Records provided:
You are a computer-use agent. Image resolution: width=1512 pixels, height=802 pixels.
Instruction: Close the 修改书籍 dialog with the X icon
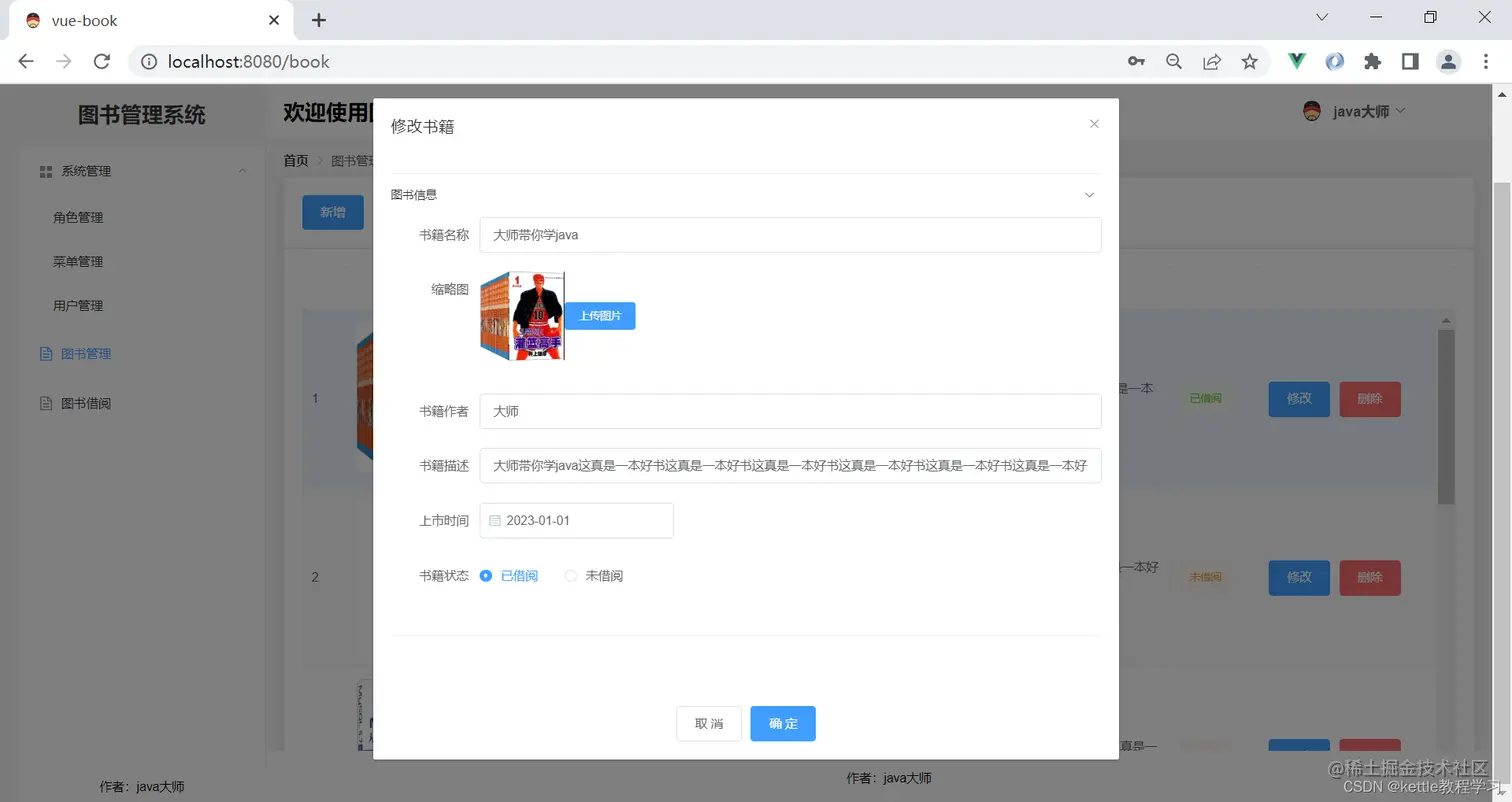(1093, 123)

--

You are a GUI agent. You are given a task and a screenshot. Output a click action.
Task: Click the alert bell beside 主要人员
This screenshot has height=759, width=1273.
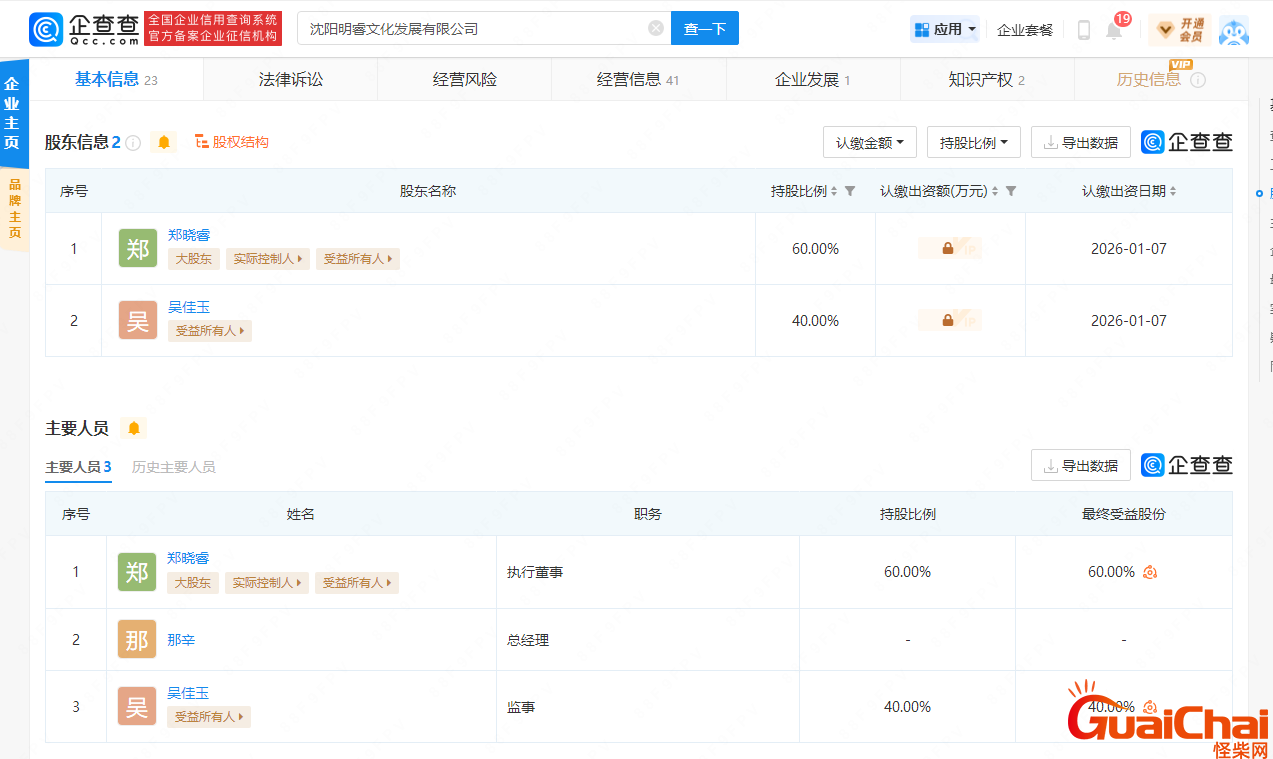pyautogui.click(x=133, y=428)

Instructions to follow: Exactly how many lines of the listing above hold the word "agent"? Give the number alone.

Solution to this exercise: 2